**PASSAGE TO READ:**
◆ ◆ ◆ ◆ ◆

By Olivia Condous
Melton residents are still being drastically affected by local doctor shortages, as the entire state’s healthcare system continues to struggle.
While the most recent crisis concerns the number of bulk-billing GP clinics across Victoria dwindling, many Melton residents have reported they can’t get an appointment at all.
Melton resident Aileen Battye said she travelled more than an hour to take her two year old son to see her previous regular GP in the eastern suburbs.
“Everytime my son gets sent home from childcare for a sniffle… it can be about two or three days before I can get him into our regular doctor,” she said.
“I can’t get anything local, so I’ve got to travel out of the area.”
“It means I have to take days off work for it and I still have to pay his childcare fees for those days as well,” Ms Battye said.
“It creates a lot of stress and pressure… [and] frustration.”
On a social media post, other Melton residents shared similar frustrations about a lack of available appointments locally.

◆ ◆ ◆ ◆ ◆

**SUPPLIED ENTRIES:**

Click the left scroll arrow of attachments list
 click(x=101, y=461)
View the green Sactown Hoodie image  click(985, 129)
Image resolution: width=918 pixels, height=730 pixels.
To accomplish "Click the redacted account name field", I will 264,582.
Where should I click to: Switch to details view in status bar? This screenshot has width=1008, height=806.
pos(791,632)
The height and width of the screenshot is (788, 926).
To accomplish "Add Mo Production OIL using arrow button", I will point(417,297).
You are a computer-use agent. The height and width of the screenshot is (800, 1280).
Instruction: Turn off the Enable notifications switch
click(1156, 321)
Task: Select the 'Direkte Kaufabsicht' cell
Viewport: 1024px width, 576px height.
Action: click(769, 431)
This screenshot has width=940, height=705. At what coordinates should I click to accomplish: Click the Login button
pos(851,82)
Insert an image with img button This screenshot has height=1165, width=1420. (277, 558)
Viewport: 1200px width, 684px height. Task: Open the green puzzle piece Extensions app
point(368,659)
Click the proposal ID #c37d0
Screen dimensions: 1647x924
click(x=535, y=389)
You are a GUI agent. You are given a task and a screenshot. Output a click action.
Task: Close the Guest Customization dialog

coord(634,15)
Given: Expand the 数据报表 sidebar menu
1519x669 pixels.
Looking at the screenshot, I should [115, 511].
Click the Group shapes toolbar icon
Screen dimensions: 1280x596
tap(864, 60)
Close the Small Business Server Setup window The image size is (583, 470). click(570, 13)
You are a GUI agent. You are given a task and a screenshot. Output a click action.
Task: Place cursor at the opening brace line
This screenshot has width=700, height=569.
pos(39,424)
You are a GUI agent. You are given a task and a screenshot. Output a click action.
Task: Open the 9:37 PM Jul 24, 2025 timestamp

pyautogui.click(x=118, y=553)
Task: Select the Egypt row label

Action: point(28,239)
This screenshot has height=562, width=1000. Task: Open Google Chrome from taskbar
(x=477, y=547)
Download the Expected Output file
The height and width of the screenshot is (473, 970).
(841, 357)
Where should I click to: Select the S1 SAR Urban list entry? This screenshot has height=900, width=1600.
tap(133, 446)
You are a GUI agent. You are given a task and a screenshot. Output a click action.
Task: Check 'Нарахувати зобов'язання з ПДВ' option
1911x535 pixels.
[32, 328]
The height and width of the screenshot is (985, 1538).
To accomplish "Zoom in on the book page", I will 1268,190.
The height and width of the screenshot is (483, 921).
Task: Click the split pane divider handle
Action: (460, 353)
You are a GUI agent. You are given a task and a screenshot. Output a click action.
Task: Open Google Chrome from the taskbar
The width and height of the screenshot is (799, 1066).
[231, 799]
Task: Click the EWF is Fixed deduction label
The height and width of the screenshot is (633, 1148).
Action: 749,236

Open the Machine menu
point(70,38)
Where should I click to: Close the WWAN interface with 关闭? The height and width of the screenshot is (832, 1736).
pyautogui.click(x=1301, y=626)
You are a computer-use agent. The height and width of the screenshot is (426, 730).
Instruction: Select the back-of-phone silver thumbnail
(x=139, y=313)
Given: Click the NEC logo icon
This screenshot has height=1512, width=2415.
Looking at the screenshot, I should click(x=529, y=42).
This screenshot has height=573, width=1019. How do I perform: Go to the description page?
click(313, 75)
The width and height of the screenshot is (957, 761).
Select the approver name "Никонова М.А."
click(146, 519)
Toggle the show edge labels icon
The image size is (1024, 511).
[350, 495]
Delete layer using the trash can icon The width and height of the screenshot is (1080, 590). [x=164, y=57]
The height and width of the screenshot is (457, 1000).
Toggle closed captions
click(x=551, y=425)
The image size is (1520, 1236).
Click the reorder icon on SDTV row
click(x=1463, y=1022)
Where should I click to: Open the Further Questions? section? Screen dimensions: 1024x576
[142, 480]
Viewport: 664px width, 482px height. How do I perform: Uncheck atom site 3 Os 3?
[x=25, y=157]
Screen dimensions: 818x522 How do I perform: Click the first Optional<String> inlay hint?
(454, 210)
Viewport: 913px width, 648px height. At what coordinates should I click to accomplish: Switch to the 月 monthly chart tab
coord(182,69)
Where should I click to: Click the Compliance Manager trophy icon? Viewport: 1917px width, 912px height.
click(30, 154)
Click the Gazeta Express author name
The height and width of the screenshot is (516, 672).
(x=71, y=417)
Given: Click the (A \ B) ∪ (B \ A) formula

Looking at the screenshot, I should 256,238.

◆ ◆ ◆ ◆ ◆

**ACTIVITY 1:** Change "drastically" to "severely" in the article about doctor shortages in Melton, giving everything from "By Olivia Condous" down to "appointment at all.".
**ACTIVITY 2:** According to the article about doctor shortages in Melton, how long did Aileen Battye travel to take her son to her previous regular GP?
The entries have nothing to do with the article about doctor shortages in Melton.

**EXERCISE RESPONSE 1:**
By Olivia Condous
Melton residents are still being severely affected by local doctor shortages, as the entire state’s healthcare system continues to struggle.
While the most recent crisis concerns the number of bulk-billing GP clinics across Victoria dwindling, many Melton residents have reported they can’t get an appointment at all.

**EXERCISE RESPONSE 2:** More than an hour.